Jane Livingston brought Alex Bay to my attention on the occasion of his retrospective at James Madison University in 2013. She and I drove over to attend the artists’ talk preceding the opening. Alex’s description of his own work was wonderful, the clarity of his spoken words contrasted sharply with works that were anything but accessible. There is a continuum in the arts, Jane spends her time discovering and documenting the real, forging links in the chain—and I thank her for it; the world owes her a debt for her tireless work.
Bay is a man of deep preoccupations–a common affliction. Everyone has something to say, very few figure out how to say it, to sort the message and the method—to puke it out; being an artist is difficult. Separating thought from creation, avoiding the literal, is a constant challenge–even for the experienced practitioner. Bay is a thinker and creator, he’ll occasionally produce a conceptual piece, but it’s an aside from the mainstream of his work, and he’ll point out it out with an almost apology.
Alex’s art, metaphoric carriages of bits & pieces, is the vehicle for an aspiration to more than can reasonably be expected. His sculptures, his narratives, embody anthropomorphic spasms and carry on, like so many of our journeys, longer than you would expect.

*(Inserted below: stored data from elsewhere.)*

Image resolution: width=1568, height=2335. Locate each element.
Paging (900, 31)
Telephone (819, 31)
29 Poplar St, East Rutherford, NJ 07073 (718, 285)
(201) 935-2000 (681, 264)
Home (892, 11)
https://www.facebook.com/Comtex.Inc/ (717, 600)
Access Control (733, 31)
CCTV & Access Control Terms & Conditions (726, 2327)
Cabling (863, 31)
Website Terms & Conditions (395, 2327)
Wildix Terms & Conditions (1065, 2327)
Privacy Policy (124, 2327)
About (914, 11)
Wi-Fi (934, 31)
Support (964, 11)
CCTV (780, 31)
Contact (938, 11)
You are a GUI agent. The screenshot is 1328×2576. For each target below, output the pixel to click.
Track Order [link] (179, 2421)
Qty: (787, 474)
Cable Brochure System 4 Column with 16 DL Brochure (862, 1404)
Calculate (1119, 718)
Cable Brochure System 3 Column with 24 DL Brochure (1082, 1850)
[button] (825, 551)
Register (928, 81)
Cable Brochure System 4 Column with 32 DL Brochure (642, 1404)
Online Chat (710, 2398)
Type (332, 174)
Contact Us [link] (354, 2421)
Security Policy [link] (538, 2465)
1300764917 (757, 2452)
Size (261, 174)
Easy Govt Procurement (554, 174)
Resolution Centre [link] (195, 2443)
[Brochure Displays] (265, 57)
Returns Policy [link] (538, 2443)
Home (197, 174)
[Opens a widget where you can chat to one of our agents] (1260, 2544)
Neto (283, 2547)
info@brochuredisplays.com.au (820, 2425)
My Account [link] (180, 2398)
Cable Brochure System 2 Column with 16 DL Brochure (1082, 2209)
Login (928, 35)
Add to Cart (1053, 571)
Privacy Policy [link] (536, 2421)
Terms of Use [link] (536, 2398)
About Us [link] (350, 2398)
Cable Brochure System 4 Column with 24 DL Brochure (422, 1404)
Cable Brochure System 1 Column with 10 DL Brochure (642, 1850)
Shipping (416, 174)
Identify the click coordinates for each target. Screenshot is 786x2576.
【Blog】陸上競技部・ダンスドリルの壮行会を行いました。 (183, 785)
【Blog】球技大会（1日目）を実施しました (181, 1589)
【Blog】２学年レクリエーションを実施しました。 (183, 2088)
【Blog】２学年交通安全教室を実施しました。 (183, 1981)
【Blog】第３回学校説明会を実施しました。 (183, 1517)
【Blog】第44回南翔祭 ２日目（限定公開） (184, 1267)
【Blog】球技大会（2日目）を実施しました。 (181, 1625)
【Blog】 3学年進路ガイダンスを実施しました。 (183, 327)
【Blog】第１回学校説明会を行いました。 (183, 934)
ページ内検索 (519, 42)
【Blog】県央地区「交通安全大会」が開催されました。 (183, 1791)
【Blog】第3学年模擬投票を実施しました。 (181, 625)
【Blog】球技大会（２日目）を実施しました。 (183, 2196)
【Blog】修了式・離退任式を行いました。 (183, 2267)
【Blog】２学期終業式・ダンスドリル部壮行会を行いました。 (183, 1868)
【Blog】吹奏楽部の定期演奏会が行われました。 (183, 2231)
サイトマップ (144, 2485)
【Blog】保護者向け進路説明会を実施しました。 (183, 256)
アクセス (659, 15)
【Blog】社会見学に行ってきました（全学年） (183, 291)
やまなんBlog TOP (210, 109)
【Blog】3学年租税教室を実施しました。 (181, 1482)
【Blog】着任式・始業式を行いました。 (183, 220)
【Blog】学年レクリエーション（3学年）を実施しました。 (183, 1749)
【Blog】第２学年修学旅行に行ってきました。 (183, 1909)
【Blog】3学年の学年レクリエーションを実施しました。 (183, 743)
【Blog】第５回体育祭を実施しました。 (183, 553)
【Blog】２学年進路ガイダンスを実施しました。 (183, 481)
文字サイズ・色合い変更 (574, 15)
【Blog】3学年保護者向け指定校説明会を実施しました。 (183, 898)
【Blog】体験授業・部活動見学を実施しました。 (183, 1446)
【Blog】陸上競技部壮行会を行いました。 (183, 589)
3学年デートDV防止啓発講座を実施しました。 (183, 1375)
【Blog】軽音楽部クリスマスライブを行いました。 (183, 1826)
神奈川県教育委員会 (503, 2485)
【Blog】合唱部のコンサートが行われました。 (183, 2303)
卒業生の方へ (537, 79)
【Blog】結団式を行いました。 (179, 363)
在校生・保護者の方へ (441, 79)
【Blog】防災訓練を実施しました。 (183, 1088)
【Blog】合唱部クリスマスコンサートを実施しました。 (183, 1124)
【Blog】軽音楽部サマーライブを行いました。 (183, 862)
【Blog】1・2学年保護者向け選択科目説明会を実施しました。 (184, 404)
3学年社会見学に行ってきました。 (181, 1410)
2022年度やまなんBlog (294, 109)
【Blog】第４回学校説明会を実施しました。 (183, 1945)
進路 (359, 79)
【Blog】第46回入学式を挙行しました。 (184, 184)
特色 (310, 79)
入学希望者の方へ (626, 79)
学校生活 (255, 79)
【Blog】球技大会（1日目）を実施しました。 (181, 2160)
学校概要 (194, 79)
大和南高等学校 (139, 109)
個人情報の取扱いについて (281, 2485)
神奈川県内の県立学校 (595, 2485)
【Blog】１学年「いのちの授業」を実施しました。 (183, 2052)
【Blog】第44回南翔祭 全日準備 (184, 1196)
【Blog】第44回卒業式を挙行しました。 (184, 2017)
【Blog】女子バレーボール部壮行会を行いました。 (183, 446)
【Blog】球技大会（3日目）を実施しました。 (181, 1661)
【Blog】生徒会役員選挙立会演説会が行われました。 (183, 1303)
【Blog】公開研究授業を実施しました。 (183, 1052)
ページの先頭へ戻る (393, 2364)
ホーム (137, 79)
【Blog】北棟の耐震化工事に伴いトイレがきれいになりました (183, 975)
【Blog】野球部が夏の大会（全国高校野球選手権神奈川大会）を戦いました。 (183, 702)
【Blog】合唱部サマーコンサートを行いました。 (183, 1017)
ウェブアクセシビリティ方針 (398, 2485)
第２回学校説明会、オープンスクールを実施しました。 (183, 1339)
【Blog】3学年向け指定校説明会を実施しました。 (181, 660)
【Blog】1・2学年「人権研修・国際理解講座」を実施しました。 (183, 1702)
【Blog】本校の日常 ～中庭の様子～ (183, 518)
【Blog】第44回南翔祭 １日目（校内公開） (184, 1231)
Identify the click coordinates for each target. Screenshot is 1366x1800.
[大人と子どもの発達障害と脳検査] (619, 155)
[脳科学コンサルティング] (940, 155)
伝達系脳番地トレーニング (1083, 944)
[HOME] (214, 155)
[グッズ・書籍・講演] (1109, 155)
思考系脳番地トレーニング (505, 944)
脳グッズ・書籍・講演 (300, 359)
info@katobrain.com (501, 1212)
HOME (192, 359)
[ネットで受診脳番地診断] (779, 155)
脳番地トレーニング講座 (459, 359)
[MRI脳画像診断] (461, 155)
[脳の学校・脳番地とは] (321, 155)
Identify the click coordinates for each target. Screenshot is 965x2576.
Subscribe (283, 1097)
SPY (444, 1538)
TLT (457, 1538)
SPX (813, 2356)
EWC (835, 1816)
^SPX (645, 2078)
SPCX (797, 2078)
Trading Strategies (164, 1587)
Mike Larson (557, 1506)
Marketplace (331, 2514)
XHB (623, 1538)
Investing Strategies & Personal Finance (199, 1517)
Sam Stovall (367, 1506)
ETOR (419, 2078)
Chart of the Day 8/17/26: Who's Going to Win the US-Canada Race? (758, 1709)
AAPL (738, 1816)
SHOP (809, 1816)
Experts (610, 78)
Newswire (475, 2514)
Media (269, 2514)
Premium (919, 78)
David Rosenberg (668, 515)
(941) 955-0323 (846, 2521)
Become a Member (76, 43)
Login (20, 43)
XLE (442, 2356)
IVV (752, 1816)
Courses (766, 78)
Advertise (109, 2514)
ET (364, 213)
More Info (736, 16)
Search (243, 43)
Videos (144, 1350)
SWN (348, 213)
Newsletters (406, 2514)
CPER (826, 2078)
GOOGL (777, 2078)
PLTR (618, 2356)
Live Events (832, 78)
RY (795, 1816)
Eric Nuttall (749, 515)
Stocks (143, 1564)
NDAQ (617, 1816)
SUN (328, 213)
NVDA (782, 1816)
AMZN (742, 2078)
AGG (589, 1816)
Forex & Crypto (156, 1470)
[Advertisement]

Small windows to our machinations, dysfunction is an aspect of the experience, their length and breadth—the duration, part of the point.
His work is a well-formed retreat from the world—but where most retreats are an escape from reality, Alex works with open eyes. Focused directly on the illusory nature of human progress and achievement, his pattern of behavior, his sense-making operation (Art), manifests in the poignant space between sadness and ecstasy for the tragic beauty of life in this world.
Alex accepts and explicates our boundless appetite for folly and points it out with subtle humor. He is a true believer in his own work, I find myself similarly compelled.
“At twelve feet, Rudy’s Garage, is far from the largest cell-construct, but it is one of the more technically complex. An exaggeratedly large-scale collage in the modernist tradition, it need do nothing more than sit there—but the piece is kinetic. A cranking device, located at left, activates a lateral push-pull movement of the entire sculpture, triggering an intricate series of compound pendulums in the various compartments. Sounds, normally inaudible, are picked up by piezoelectric transducers and amplified. In addition to the familiar fiberglass and metal sculptures, and a few newspaper bundles, the pikece includes several small audio speakers and, as is typical, pieces of collage-work (often with words) and—another frequent element in his work—abstract paintings on panel. This strikingly intricate-yet-integrated work stands as a marvelous piece of art.”